For developers / contributors
Everything below is for working on llm-clash itself, not for using it.
Setup
git clone https://github.com/yadimon/llm-clash.git
cd llm-clash
npm installCommon scripts
| Script | What it does |
| ----------------------- | --------------------------------------------------------------------- |
| npm run check | Format check + lint + typecheck + tests + build + npm pack dry run. |
| npm run test | Vitest unit tests only. |
| npm run test:coverage | Vitest with coverage. |
| npm run lint | ESLint. |
| npm run format | Prettier (write). |
| npm run format:check | Prettier (check only). |
| npm run typecheck | tsc --noEmit. |
| npm run build | Compile to dist/. |
Smoke tests against real local agents
These exist for contributors to verify the local-CLI adapters end-to-end.
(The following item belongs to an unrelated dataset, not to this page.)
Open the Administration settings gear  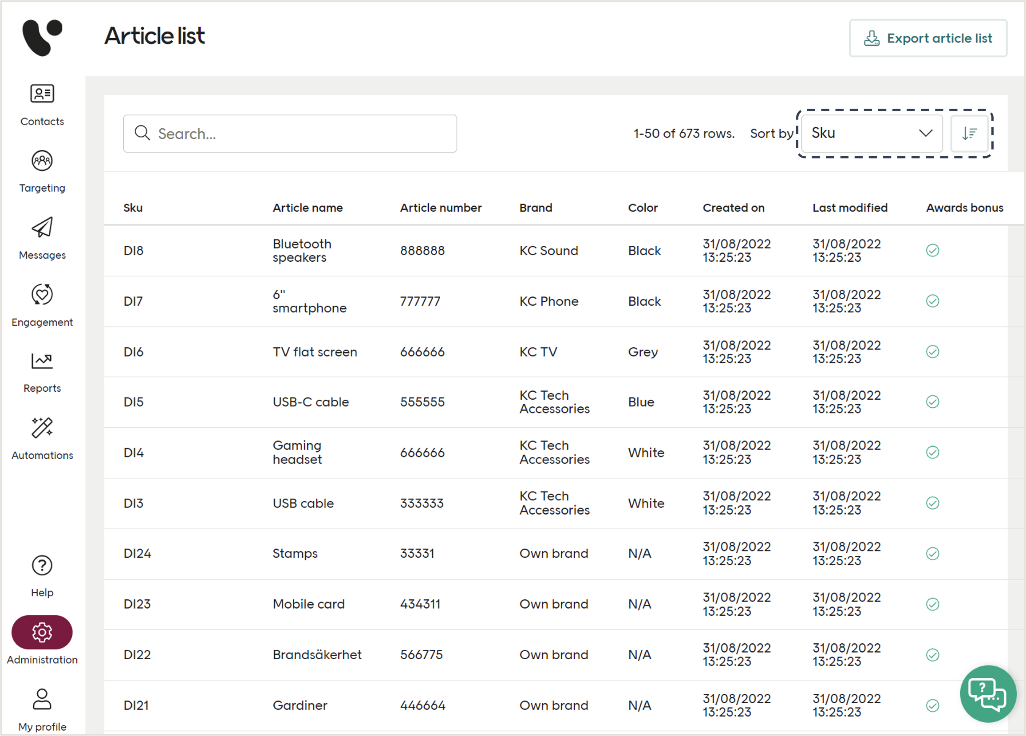[42, 632]
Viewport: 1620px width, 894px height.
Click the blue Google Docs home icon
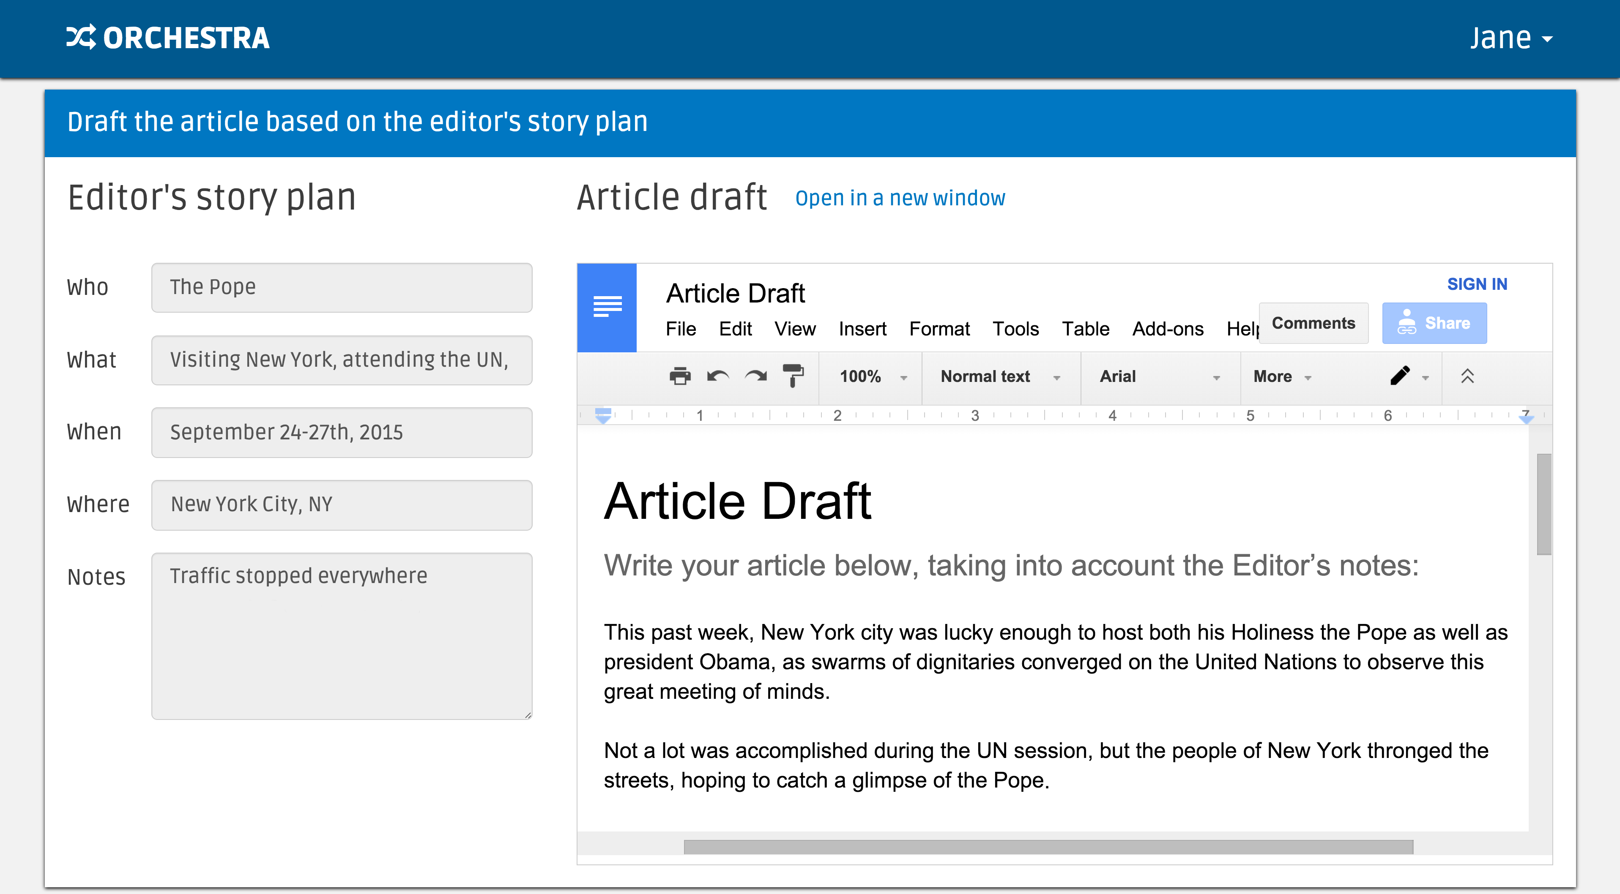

They
are not needed to use llm-clash.
npm run build
npm run smoke:agents:core # claude-code + codex + openrouter
npm run smoke:agents:gemini-opencode # gemini-cli + opencode
npm run smoke:agents # everythingThe smoke runner reads .env, skips any local CLI that isn't installed, and
writes artifacts under .runs/. The fixtures live in examples/smoke/.
Releasing
See RELEASING.md. The release scripts (release:patch,
release:minor, release:major) bump the version, build, and prepare the
publish.
Contributing
PRs welcome. See CONTRIBUTING.md — keep changes scoped,
update docs/examples when public behavior changes, and run npm run check
before requesting review.
Security
Vulnerability reporting policy: SECURITY.md.
License
MIT — see LICENSE.